This application claims the benefits of Korean Patent Application No. 10-2005-0076456, filed on Aug. 19, 2005, and Korean Patent Application No. 10-2005-0124050, filed on Dec. 15, 2005, in the Korean Intellectual Property Office, the disclosures of which are incorporated herein in their entireties by reference.
1. Field of the Invention
The present invention relates to a method of minimizing prediction calculation of a sub-pixel motion vector and an integer motion vector with avoiding degradation of picture quality when moving pictures are encoded, and more particularly, to a method of estimating a sub-pixel and an integer pixel through a conjugate quadratic function by using the convexity property of a sub-pixel in a moving picture encoder, and a method of estimating a discrete image as a continuous image.
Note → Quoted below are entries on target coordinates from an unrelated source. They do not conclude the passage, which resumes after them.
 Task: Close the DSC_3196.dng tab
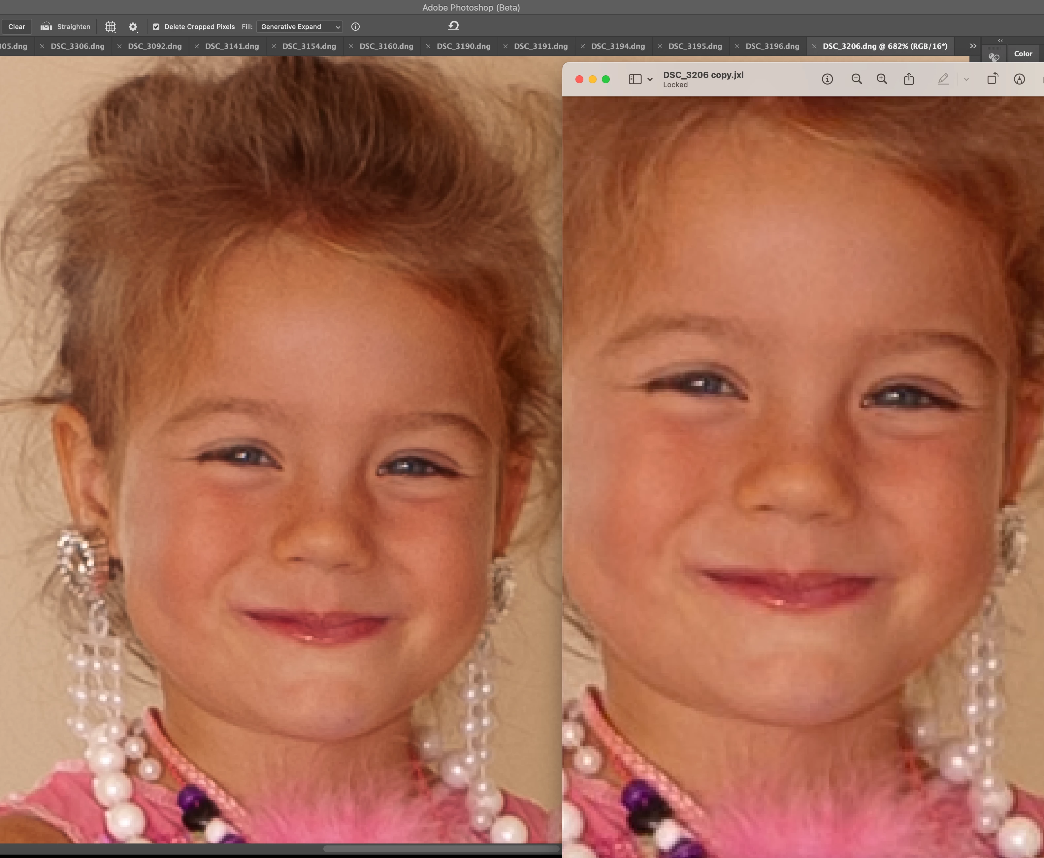click(x=737, y=46)
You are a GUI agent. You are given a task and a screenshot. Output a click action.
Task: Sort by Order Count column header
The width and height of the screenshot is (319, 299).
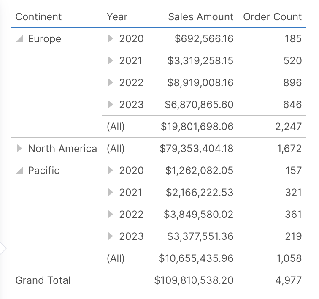[x=272, y=17]

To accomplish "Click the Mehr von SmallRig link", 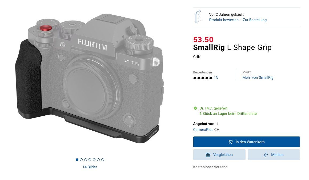I will click(x=258, y=77).
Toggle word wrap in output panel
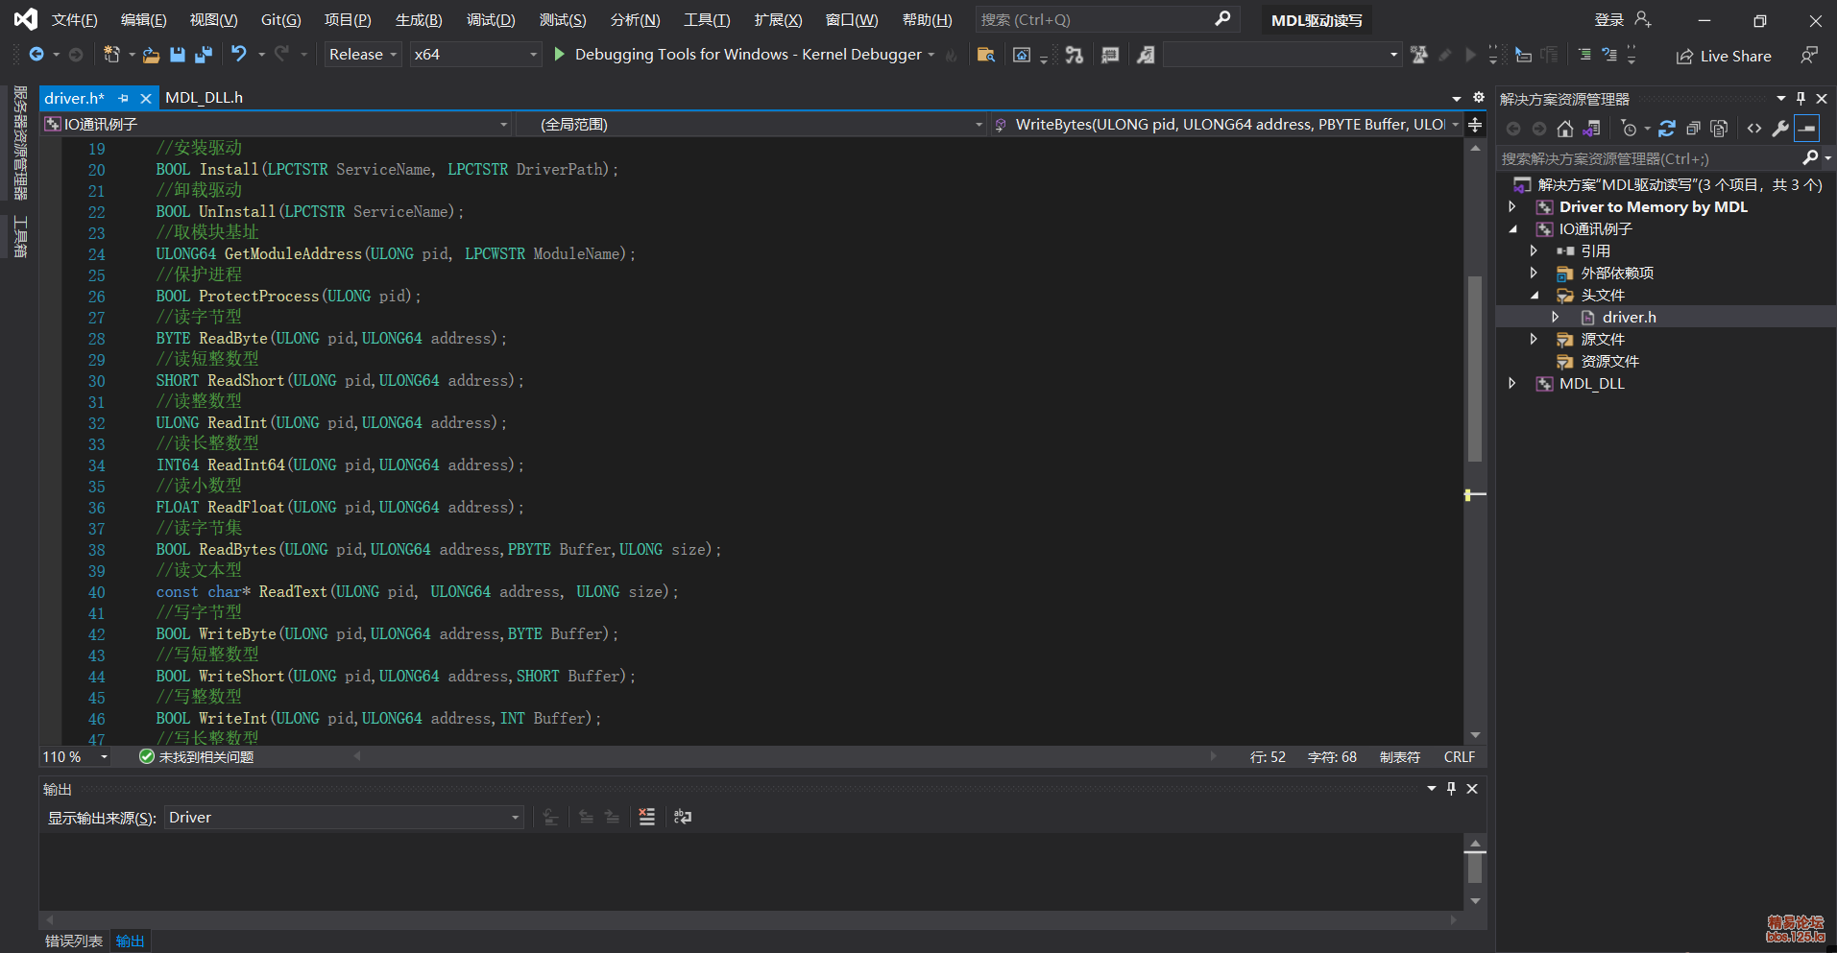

2. Description of the Related Art
The amount of digital image data that is used in video conference, high picture quality televisions, video on demand (VOD) receivers, personal computers (PCs) supporting moving picture experts group (MPEG) images, game consoles, ground-wave digital broadcasting receivers, digital satellite broadcasting receivers, and cable TVs, increases greatly in the process of digitizing an analog signal and due to the characteristic of an image itself. Accordingly, the digital image data is not used as it is, but is compressed through an effective compression method and then used.
The compression of the digital image data can be broken down into three types: a method reducing temporal redundancy, a method reducing spatial redundancy, and a method reducing the amount of data using the statistical characteristic of generated codes. Among these, a representative one of the method of reducing temporal redundancy is a motion estimation and compensation method and is used by most of moving picture compression standard drafts, such as the MPEG and H.263.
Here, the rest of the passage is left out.